Cheguei à brilhante conclusão acima quando tive de escolher entre assistir a 50 Tons de Cinza e 20.000 Dias na Terra, aquele filme do Nick Cave. Fiquei com a opção 2, primeiro porque às segundas o ingresso no Belas Artes morre 6 Dilmas para trabalhadores; segundo, porque o blockbuster softcore está em exibição em, pelo menos, umas 500 salas, ou seja, ainda vou ter bastante tempo para assisti-lo.

Quase me arrependi quando cheguei, às 18h em ponto, ao número 2423 da Consolação e me deparei com a fila para compra de ingresso que dobrava a esquina com a Paulista. Como eu disse, o povo daqui não é chegado em folia, e pelo visto tudo mundo estava sem grana para viajar também.

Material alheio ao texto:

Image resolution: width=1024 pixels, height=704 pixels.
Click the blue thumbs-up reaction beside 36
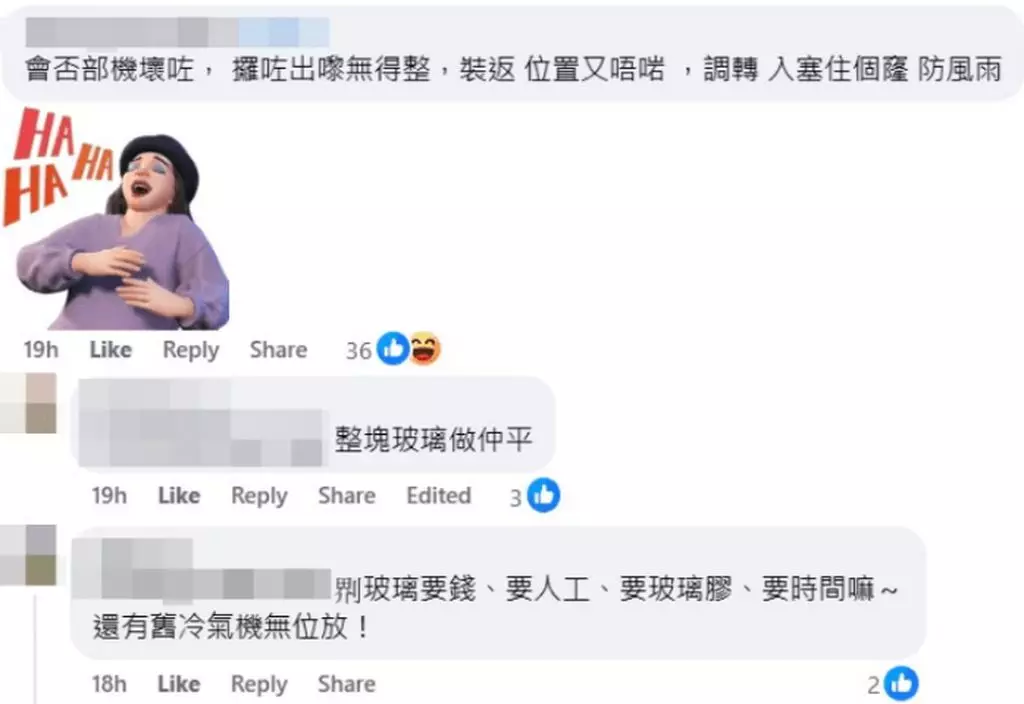click(x=393, y=348)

Faltavam 40 minutos para o início da única sessão, o mesmo tanto que esperei para poder comprar meu bilhete. Felizmente, tinha comigo um livro para passar o tempo. Meio que para entrar no clima, havia pego na biblioteca A Morte de Bunny Munro, romance de Nick Cave em que o personagem-título faz inúmeras referências às bocetas de Avril Lavigne e Kylie Minogue (que também participa do longa). Quando chegou minha vez no guichê, ainda havia tanta gente para ser atendida que nem pediram minha carteira profissional. Dei uma passada rápida no banheiro e fui correndo para a sala, onde só deu tempo de me acomodar e pegar o finalzinho do último trailer.

Bom, o que posso dizer sobre o filme? Misto de documentário e ficção, 20.000 Dias na Terra traz diálogos e trechos de sessões de estúdio e de performances ao vivo, mostrando um pouco do processo criativo do artista australiano. Nem preciso comentar que para os fãs (até que havia bastante gente na sala) é diversão na certa. Para quem nunca ouviu falar de Nick Cave, pode até ser um bom cartão de visitas, como também pode ser um bocado maçante.

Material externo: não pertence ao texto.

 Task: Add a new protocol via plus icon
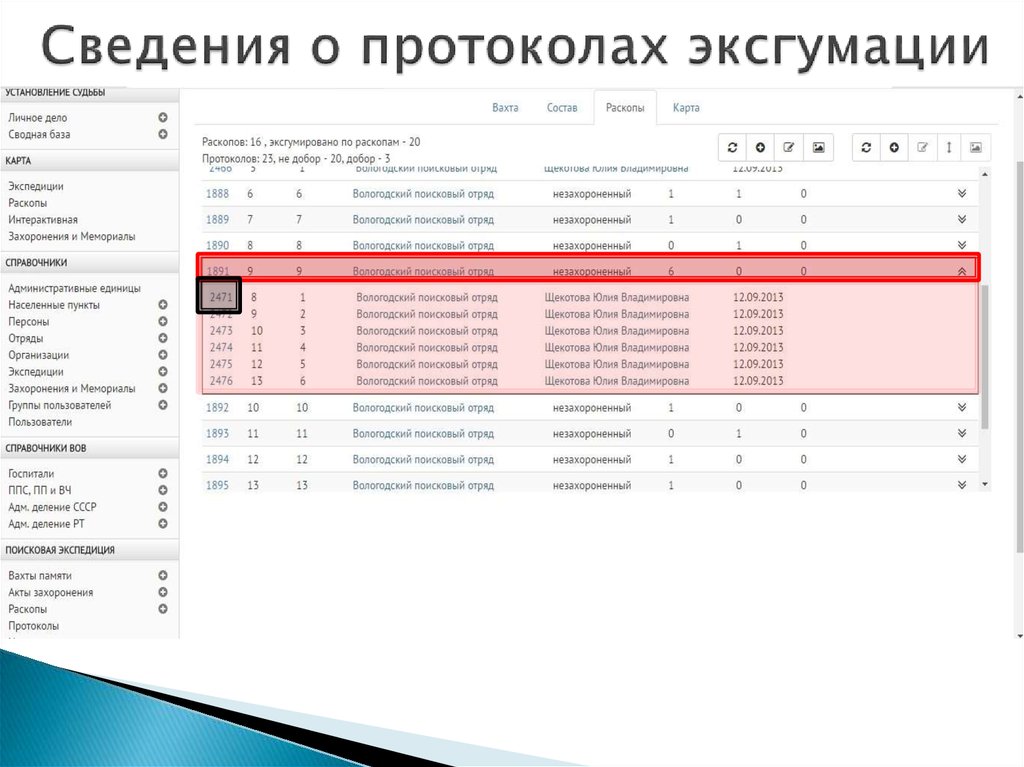pyautogui.click(x=894, y=147)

Passei o resto do feriado assistindo a alguns DVDs que comprei meses atrás no camelô, mas que, por um motivo ou outro, ficaram encostados sem receber a devida atenção. Entre os títulos, alguns indicados ao Oscar (do ano passado).

A Caça (Jagten), Dinamarca, 2012. Direção: Thomas Vinterberg – O grande problema social dos países escandinavos é a manguaça.

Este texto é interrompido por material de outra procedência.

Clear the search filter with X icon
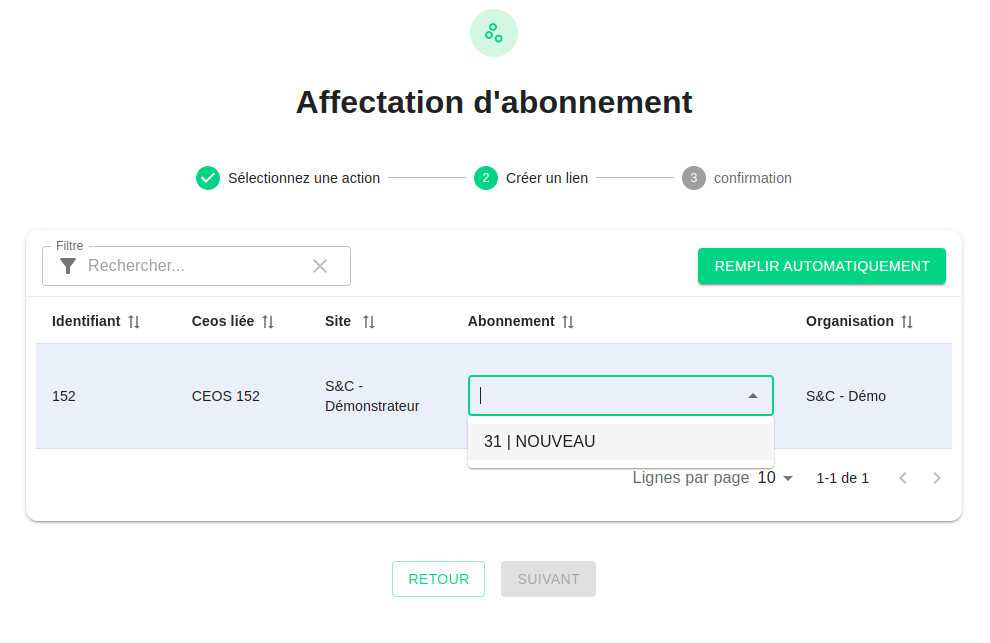Viewport: 990px width, 643px height. [x=320, y=266]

Ela (Her), EUA, 2013. Direção: Spike Jonze – Um filme de terror sobre um mundo onde a Scarlett Johansson não tem corpo. Depois que li esse comentário num blog, não consegui pensar em sinopse melhor para o filme.

Nebraska (idem), EUA, 2013. Direção: Alexander Payne – Tem o Saul Goodman, de Breaking Bad.

Um Toque de Pecado (Tian Zhu Ding), China, 2013. Direção: Jia Zhang-Ke – Em submissão, um ex-presidiário (e ex-soldado) luta num torneio de MMA para sustentar a família. Mas um incidente em seu emprego como cobrador de dívidas o leva de volta para a cadeia, onde irá se envolver em lutas carcerárias sangrentas que carregam rancores do seu passado militar. Sinceramente, não sei que droga o cara usou antes de colocar essa sinopse na contracapa do DVD, pois o filme não trata de absolutamente nada disso. Já não se faz pirataria de qualidade como antigamente.

É isso. Para quem não publicava há quase seis meses, duas postagens em uma semana está mais que bom.